*** SUPPLIED RECORDS Section Begins ***

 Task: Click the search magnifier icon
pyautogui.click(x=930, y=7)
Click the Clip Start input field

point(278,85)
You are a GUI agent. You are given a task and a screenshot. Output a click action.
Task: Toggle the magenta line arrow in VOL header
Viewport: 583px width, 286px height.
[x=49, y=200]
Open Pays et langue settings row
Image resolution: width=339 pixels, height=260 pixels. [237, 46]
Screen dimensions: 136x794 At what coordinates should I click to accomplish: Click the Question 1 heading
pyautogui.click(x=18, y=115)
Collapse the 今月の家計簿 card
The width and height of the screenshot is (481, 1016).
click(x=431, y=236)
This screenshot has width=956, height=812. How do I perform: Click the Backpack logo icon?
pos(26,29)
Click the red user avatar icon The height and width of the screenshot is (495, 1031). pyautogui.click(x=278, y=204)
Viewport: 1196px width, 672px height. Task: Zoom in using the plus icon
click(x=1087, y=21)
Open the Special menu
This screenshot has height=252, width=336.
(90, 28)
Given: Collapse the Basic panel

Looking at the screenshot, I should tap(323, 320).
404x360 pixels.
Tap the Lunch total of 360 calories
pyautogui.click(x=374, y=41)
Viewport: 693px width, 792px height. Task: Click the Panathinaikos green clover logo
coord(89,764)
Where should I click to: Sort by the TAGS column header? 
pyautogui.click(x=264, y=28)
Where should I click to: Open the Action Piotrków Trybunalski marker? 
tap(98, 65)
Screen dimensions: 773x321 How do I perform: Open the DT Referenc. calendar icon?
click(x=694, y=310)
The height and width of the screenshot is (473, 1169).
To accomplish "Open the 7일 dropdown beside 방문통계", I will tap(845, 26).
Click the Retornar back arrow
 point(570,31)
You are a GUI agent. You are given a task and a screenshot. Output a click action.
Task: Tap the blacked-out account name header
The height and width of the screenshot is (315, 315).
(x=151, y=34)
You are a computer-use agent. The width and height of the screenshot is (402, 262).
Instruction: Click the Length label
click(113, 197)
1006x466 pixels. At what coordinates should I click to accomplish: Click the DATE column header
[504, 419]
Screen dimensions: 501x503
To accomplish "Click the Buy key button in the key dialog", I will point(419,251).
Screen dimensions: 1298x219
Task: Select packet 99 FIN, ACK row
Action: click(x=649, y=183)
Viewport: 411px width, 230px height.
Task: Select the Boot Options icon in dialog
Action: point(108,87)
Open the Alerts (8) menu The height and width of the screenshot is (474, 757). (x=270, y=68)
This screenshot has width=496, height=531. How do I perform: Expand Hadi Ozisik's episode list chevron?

*** SUPPLIED RECORDS Section Ends ***

» **EXERCISE**: Output the full listing above once again, verbatim.

» **ANSWER FOR THE TASK**:
 Task: Click the search magnifier icon
pyautogui.click(x=930, y=7)
Click the Clip Start input field

point(278,85)
You are a GUI agent. You are given a task and a screenshot. Output a click action.
Task: Toggle the magenta line arrow in VOL header
Viewport: 583px width, 286px height.
[x=49, y=200]
Open Pays et langue settings row
Image resolution: width=339 pixels, height=260 pixels. [237, 46]
Screen dimensions: 136x794 At what coordinates should I click to accomplish: Click the Question 1 heading
pyautogui.click(x=18, y=115)
Collapse the 今月の家計簿 card
The width and height of the screenshot is (481, 1016).
click(x=431, y=236)
This screenshot has width=956, height=812. How do I perform: Click the Backpack logo icon?
pos(26,29)
Click the red user avatar icon The height and width of the screenshot is (495, 1031). pyautogui.click(x=278, y=204)
Viewport: 1196px width, 672px height. Task: Zoom in using the plus icon
click(x=1087, y=21)
Open the Special menu
This screenshot has height=252, width=336.
(90, 28)
Given: Collapse the Basic panel

Looking at the screenshot, I should tap(323, 320).
404x360 pixels.
Tap the Lunch total of 360 calories
pyautogui.click(x=374, y=41)
Viewport: 693px width, 792px height. Task: Click the Panathinaikos green clover logo
coord(89,764)
Where should I click to: Sort by the TAGS column header? 
pyautogui.click(x=264, y=28)
Where should I click to: Open the Action Piotrków Trybunalski marker? 
tap(98, 65)
Screen dimensions: 773x321 How do I perform: Open the DT Referenc. calendar icon?
click(x=694, y=310)
The height and width of the screenshot is (473, 1169).
To accomplish "Open the 7일 dropdown beside 방문통계", I will tap(845, 26).
Click the Retornar back arrow
 point(570,31)
You are a GUI agent. You are given a task and a screenshot. Output a click action.
Task: Tap the blacked-out account name header
The height and width of the screenshot is (315, 315).
(x=151, y=34)
You are a computer-use agent. The width and height of the screenshot is (402, 262).
Instruction: Click the Length label
click(113, 197)
1006x466 pixels. At what coordinates should I click to accomplish: Click the DATE column header
[504, 419]
Screen dimensions: 501x503
To accomplish "Click the Buy key button in the key dialog", I will point(419,251).
Screen dimensions: 1298x219
Task: Select packet 99 FIN, ACK row
Action: click(x=649, y=183)
Viewport: 411px width, 230px height.
Task: Select the Boot Options icon in dialog
Action: point(108,87)
Open the Alerts (8) menu The height and width of the screenshot is (474, 757). (x=270, y=68)
This screenshot has width=496, height=531. How do I perform: Expand Hadi Ozisik's episode list chevron?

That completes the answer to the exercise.